● **ASSIGNMENT**
Reproduce the listing below exactly, from its first line down to and including the line with "This screenshot has width=796, height=476.".

● **SUPPLIED DATA**
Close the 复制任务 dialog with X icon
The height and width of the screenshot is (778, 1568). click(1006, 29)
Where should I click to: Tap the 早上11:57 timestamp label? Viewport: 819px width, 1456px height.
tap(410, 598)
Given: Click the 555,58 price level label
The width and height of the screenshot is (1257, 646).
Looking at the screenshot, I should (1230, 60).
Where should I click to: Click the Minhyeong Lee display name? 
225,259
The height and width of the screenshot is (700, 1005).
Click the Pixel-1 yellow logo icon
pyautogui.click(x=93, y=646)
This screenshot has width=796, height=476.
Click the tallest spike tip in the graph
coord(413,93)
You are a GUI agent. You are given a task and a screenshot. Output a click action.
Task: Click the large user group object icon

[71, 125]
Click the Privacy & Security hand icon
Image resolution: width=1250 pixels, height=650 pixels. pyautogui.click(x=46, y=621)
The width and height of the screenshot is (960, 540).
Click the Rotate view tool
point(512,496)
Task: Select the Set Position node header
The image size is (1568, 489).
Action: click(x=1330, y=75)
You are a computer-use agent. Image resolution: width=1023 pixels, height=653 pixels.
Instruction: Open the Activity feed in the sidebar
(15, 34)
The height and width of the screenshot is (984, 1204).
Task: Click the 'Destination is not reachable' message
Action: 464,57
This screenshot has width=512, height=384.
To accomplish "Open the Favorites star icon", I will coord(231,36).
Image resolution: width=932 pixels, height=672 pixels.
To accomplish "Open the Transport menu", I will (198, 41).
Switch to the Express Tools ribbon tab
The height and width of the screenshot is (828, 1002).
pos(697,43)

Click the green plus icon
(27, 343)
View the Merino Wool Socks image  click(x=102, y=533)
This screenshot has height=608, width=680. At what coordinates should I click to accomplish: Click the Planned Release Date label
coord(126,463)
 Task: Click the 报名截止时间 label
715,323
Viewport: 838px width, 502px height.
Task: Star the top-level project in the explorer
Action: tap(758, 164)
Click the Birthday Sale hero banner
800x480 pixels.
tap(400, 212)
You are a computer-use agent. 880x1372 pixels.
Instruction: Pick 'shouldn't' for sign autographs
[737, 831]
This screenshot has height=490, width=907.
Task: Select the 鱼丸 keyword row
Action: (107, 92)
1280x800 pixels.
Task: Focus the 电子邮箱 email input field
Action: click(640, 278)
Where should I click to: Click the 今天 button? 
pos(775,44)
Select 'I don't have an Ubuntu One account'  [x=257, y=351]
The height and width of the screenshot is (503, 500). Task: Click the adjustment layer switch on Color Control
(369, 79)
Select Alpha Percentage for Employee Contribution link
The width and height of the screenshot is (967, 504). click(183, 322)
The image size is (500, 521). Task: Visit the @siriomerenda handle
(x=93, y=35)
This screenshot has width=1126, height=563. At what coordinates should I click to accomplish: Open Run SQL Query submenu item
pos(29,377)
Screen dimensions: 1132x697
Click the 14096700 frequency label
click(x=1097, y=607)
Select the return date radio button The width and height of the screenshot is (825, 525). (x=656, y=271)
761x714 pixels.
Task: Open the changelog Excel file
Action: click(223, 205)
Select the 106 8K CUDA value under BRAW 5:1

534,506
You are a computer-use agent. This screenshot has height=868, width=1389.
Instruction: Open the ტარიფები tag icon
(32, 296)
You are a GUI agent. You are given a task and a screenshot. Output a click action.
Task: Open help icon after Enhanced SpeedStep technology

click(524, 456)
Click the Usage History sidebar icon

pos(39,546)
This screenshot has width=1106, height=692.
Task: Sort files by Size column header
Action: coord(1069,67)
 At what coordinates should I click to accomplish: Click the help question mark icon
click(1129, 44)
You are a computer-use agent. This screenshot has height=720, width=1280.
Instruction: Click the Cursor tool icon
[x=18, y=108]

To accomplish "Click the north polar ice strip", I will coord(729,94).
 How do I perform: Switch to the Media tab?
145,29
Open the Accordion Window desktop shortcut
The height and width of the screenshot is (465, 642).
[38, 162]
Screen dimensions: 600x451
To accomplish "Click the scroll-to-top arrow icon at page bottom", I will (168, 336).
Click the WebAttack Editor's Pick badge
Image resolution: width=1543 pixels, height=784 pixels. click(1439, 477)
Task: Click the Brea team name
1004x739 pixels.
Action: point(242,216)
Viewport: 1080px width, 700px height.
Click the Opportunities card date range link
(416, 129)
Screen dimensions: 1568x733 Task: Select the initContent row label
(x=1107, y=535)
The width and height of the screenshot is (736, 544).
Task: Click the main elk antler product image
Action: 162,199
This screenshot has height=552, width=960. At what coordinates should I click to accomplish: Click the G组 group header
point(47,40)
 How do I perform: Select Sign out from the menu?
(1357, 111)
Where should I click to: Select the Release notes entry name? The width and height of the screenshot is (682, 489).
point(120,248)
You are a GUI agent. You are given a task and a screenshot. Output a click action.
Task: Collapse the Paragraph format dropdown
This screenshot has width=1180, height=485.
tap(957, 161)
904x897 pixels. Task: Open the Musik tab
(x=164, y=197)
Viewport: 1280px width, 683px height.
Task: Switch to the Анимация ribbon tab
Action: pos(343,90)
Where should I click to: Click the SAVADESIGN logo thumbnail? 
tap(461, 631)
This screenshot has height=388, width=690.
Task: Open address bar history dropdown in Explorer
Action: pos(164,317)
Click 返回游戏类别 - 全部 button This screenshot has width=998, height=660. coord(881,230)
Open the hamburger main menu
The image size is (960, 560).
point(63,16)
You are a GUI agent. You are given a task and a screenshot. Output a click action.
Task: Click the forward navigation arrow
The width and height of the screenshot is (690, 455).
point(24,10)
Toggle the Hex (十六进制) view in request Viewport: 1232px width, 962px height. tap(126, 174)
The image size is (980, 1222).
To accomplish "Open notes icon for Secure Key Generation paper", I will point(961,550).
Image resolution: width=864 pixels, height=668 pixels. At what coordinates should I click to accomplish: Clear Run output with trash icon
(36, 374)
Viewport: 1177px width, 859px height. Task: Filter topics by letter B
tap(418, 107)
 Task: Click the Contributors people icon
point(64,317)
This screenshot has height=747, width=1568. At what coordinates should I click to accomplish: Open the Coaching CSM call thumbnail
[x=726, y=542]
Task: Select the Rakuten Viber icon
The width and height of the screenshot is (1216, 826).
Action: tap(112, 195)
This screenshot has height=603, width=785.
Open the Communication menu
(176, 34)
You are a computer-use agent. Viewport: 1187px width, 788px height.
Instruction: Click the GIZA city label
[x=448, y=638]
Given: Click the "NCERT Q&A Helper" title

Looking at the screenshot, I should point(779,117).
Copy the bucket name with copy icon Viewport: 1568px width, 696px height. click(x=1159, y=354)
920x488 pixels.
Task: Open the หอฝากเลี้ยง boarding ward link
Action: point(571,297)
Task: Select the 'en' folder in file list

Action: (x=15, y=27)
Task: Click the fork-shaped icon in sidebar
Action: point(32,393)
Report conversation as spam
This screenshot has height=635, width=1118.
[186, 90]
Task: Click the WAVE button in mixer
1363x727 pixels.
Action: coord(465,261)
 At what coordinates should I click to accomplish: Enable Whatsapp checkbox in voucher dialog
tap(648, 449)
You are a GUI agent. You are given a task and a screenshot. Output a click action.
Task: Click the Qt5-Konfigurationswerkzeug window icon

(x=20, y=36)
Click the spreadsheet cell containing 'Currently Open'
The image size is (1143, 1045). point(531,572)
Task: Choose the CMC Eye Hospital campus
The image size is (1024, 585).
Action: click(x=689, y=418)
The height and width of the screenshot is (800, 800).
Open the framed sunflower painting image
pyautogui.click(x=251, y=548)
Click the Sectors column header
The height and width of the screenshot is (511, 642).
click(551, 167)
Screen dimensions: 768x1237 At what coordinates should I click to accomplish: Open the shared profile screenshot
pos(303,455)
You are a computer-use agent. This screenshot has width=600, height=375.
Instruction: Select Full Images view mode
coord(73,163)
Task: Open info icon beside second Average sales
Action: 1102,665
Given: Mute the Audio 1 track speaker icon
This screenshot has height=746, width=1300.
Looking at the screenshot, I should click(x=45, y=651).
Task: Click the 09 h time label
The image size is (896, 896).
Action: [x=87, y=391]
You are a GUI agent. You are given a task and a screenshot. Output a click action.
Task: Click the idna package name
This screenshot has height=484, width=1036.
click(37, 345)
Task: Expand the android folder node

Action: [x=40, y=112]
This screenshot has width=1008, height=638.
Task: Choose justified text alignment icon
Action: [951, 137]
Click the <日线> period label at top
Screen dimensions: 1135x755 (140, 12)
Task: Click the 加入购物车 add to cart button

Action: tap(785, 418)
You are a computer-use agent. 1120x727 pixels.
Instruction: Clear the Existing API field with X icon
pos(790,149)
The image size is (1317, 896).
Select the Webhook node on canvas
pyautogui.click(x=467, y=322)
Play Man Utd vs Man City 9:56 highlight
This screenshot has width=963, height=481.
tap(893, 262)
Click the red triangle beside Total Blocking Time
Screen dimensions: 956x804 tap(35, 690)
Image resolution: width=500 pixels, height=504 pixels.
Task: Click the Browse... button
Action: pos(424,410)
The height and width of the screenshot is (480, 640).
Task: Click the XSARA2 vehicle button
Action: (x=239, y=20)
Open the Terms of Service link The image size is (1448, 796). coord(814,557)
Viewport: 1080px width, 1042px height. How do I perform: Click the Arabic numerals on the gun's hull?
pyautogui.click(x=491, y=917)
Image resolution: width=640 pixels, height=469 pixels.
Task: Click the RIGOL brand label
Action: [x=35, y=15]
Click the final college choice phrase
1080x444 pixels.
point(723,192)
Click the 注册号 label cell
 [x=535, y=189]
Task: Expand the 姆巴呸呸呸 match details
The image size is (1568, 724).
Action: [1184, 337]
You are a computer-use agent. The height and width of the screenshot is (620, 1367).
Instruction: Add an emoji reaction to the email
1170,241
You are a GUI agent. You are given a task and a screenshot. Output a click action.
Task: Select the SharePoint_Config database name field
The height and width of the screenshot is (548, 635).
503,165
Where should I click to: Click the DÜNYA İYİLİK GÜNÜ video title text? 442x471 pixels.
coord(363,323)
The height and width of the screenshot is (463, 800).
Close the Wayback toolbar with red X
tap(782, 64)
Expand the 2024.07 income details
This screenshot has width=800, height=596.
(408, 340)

● **RESULT**
Close the 复制任务 dialog with X icon
The height and width of the screenshot is (778, 1568). click(1006, 29)
Where should I click to: Tap the 早上11:57 timestamp label? Viewport: 819px width, 1456px height.
tap(410, 598)
Given: Click the 555,58 price level label
The width and height of the screenshot is (1257, 646).
Looking at the screenshot, I should (1230, 60).
Where should I click to: Click the Minhyeong Lee display name? 
225,259
The height and width of the screenshot is (700, 1005).
Click the Pixel-1 yellow logo icon
pyautogui.click(x=93, y=646)
This screenshot has width=796, height=476.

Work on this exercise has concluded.